Ele era o pastor, ele conduzia o rebanho.

14.12.12

O pastor; a solidão - 1

Experimenta ficar calado
- disseram-lhe –
o pastor parado no meio da estrada,
uma rua inventada entre as casas
compondo uma aldeia
onde havia apenas uma família
a crescer pelas necessidade do campo
e da fome.
O pastor parado e nenhum ruído,
já não era presente aquela frase
nem o sujeito que a fizera nascer da boca,
já não era noite, nem taberna,
o pavio do candeeiro há muito apagado
e seco.
O pastor parado e mais ninguém,
agora havia que aprender sozinho
todos os caminhos da solidão.


Nota: O pastor; a solidão é um poema inédito dividido em 12 partes. Entre 14 e 25 de dezembro será publicado neste blogue. Podem considerá-lo a minha prenda de natal. 

13.12.12

“Porque o mundo não se acabou”


Fazer dos dias uma coisa diferente, eis o desafio. Construir as horas de uma maneira nova, porque as palavras já não cabem no mesmo caminho. Fechou-se a estrada, acabaram-se os autocarros, as manhãs iguais na fila do trânsito. Acabou-se a metáfora do trabalho. No mesmo dia, um telefonema que nada diz do outro lado. Um silêncio furado, uma chamada para duas horas de um corredor artificialmente aquecido, os olhares especialistas à procura de evidências.

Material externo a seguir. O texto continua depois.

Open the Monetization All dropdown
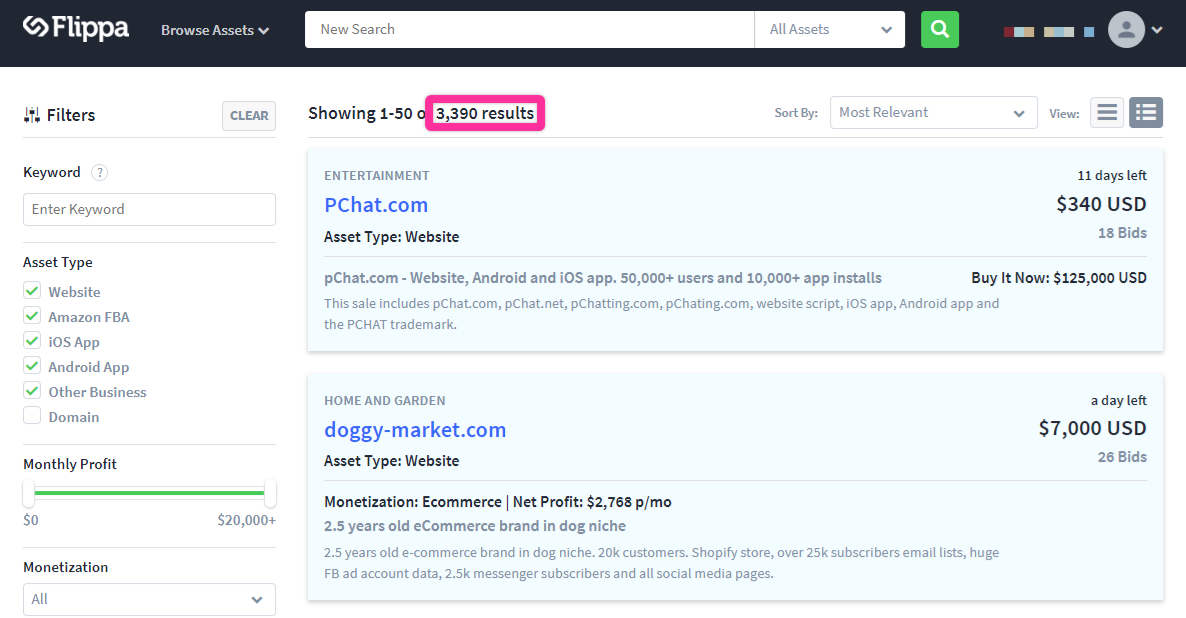1186x618 pixels. pyautogui.click(x=149, y=599)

Mas, lá está, “o mundo não se acabou”. Há que regressar à palavra e encontrar novas estradas. Começar por recuperar, pedra a pedra, os muros caídos à volta do quintal. Embelezar o monumento não é bem a preocupação. Antes construir uma casa a partir da arqueologia da história. Colocar os pés, com força, à força, no terreno pantanoso onde acabaremos por ficar enterrados. 

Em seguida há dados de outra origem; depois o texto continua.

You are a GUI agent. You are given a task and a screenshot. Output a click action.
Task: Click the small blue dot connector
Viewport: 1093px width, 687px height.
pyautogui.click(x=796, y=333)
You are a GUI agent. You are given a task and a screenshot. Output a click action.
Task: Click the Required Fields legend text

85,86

Também por isso, nenhuma promessa. Apenas a vontade expressa. Nada mais que isso. 

6.12.12

Pedido

Peço apenas um pouco de claridade. Que a luz entre pela janela um pouco antes, que os sons do prédio sejam mais harmoniosos ao acordar. Peço apenas um pouco de calor. Que o conforto seja feito de peles que se tocam, que nada mais seja preciso para andarmos pela casa. Peço, ainda, alguma direção. Que os pés caminhem no sentido do encontro, que as ideias queiram ser aquilo que sempre foram. União.

5.12.12

Desconhecido

Não precisas de ter os olhos abertos para te sentires segura neste caminho. Sabes que não há pedras que te derrubem, nem ventos que te afastem. Podes descer pelos atalhos onde os teus pés te conduzem, nada há a temer no desconhecido. No fundo, somos uma partilha imensa de sensações. Onde tu fores, já sabes, irá também o que é, em ti, poesia.

3.12.12

Mudar


É o corpo a mudar, o corpo a mudar. Por uma dor invisível que não sabes localizar, onde algo se alinha, outro algo definha. É o corpo a mudar, sem idade de acontecer. Órgãos que se acomodam, à procura de lugar. O que houver para aprender, não se pode explicar. O que podes dizer, é o corpo a mudar.

1.12.12

Importante

É importante escrever, mas eu também gosto de um casaco, o café quente pela manhã, uma música suave que me vai ajudando a acordar. Eu sei, é importante o mundo, as pessoas lá fora, mas estivesses aqui e só isso contaria para que os vivos fossem vivos.

É importante a poesia, mas eu também gosto de fechar os olhos e deixar-me levar, abrir a janela e a humidade gelada a tocar-me na face, os cabelos desgrenhados, a barba por fazer, e tudo ter um sentido único e completo, porque estejas onde estiveres, estás comigo.